How would he get us to the airport on that?
As we neared Mbuji-Mayi, we could see what looked like little factories perched on top of wide barge like boats floating on the river. It took us a while to figure out what they were. It suddenly dawned on us. “They are dredging the river – but why?” said Simon puzzled. “Dimonds! That’s what they are dredging for. Dimonds!” I yelled as Jean hooted his way past an old man creeping his way towards Mbuji-Mayi with a chicken under his arm.
It was at that moment that dread, fear and uncertainly started to filter back into our subconscious. It was something I had read while we were trying to plan our trip. “Simon, there is some region in Zaire, a diamond area, they don’t allow visitors into without a special pass. Are we maybe in that area?” I suggested, thinking back to how we were met on the station by the banker and his jeep, and how the soldiers at the gate had saluted and let us pass without the usual questions and bribe. Did we need some special pass to enter this area? If so, how were we going to explain ourselves if we get caught? These worrying thoughts started to overwhelm us.
The jeep started it precarious penetration of the town of Mbuji-Mayi. Jean seemed oblivious to the pedestrians on the road as he grappled the gears trying to remember the order in which he was to use them. Man and beast alike parted in front of us miraculously as the jeep followed the main road into town.

Road into Mbuji-Mayi
We could sense the ghosts of Zaire’s colonial past as we entered the town – the paint of 30 years ago still clung to the walls of the Belgian architecture in patches. The structures looked somewhat out of place, dressed up in the way of modern Africa. Old buildings competing for the pavement with little wooden stalls and vendors selling selling bush meat. Africa strangely unfamiliar to the two white South Africans in the jeep, the slim women with their brightly coloured clothes and hair braids, small thin men in sandals or on bicycle, the pulsing rhythm of north west and central African music. It certainly wasn’t the Africa we knew or expected to see. And we couldn’t understand a word!
We were starting to wonder if we were the only white people left on the planet as we pulled up to the missionary home, a well maintained colonial style house in what used to be a posh suburb. As we climbed out of the jeep, stretching our bruised limbs and trying to swallow what was left in our parched mouths, the door of the house opened and out came Jenny Bint.
“allo, want a cuppa tay?”.
The missionary home was like a welcome haven in a world of unfamiliar sounds and sights. It was occupied by a English couple and a Swedish couple. Sitting at the kitchen table, eating hamburgers with the missionaries was still a strange mix of cultures, but we could handle that, they spoke English, we could communicate at last! We poured out the events and concerns of the last couple of days.
Tord, the Swede, disappeared off on his moped to see about getting us to Kinshasa. He soon returned with news of a plane leaving that afternoon.
And were were off, perched precariously on the back of Godfrey’s Vespa and Tord’s moped, our rucksacks on our backs.

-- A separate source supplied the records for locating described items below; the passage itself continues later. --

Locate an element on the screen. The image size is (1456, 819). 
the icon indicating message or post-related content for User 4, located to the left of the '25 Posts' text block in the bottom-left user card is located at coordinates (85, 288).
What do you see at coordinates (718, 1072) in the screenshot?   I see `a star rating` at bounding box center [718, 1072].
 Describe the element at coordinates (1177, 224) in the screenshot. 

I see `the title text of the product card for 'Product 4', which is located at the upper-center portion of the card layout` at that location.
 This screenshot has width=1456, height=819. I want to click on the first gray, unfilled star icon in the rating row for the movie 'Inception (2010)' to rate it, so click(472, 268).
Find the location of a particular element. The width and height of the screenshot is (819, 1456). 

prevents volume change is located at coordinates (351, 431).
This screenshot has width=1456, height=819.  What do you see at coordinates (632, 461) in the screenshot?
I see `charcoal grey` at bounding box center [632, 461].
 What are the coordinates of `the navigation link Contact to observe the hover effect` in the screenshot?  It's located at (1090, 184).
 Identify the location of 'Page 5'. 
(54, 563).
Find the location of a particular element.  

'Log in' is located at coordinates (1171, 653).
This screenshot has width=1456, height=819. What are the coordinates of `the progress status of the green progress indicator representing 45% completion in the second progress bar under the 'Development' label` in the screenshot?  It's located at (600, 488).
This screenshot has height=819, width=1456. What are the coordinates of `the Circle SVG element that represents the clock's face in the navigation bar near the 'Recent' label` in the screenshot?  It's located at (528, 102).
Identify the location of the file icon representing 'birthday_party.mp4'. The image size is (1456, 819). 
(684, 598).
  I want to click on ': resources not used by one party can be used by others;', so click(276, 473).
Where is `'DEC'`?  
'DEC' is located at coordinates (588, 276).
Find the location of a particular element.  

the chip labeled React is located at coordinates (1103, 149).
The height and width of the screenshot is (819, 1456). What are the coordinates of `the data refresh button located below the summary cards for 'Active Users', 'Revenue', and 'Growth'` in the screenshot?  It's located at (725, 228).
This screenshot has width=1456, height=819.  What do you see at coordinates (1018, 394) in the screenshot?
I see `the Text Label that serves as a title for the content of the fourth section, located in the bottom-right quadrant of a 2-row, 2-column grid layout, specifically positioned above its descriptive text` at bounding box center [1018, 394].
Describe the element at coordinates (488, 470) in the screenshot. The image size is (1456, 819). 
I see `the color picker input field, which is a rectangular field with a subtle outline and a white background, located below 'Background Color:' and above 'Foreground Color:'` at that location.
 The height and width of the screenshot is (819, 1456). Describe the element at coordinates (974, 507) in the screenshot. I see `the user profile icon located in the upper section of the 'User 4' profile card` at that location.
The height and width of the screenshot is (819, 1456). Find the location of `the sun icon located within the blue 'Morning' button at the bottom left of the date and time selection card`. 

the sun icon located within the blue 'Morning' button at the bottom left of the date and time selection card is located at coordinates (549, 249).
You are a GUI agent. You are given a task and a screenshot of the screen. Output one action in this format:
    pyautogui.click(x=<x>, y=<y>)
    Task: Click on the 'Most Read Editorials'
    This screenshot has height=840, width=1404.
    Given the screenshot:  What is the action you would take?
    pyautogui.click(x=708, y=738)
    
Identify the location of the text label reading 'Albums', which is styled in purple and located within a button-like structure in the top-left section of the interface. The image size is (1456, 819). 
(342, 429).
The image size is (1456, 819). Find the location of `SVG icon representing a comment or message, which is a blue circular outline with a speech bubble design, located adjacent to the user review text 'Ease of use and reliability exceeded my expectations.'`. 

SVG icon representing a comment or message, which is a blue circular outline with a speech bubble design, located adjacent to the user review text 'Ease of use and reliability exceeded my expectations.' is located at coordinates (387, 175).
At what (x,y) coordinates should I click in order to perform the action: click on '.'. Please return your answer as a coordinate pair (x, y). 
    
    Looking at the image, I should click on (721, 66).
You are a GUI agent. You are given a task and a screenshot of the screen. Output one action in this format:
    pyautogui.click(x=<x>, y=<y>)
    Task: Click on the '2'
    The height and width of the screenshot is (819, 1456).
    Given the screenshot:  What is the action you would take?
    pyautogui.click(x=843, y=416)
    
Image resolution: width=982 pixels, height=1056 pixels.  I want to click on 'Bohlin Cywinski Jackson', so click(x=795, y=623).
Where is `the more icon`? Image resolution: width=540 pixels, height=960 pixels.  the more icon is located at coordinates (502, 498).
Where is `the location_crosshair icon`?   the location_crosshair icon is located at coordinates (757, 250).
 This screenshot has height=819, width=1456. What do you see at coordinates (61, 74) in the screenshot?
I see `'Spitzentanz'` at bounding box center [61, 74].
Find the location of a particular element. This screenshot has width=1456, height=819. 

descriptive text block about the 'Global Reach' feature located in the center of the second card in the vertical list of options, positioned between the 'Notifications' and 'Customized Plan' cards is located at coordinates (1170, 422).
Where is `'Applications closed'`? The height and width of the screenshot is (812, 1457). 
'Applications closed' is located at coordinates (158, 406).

Yes, we were in the province of Kasai, and yes we did need a pass, we were told by Godfrey. “But don’t worry, this is Zaire” he reassured us, pushing his black rimmed glasses up on his nose, “let me do the talking.”.
Our first stop at the airport was a bare office on the first floor. A fat Official eating part of a chicken looked up from behind his empty desk as Godfrey knocked at his door. After an exchange of the customary greeting and an explanation of the problem, the man behind the desk stroked his throat. We found out later that this meant he was thirsty and that he needed some money to buy a few beers before he could accommodate us. Wiping his greasy hands down the front of his shirt he accepted Godfrey’s offering and stamped our passports.
We boarded the Air Zaire flight to Kinshasa along with a market of people and chickens. We heaved a sigh of relief as the over crowded Russian made plane left the tarmac and turned North West, anticipating the next part of our trip.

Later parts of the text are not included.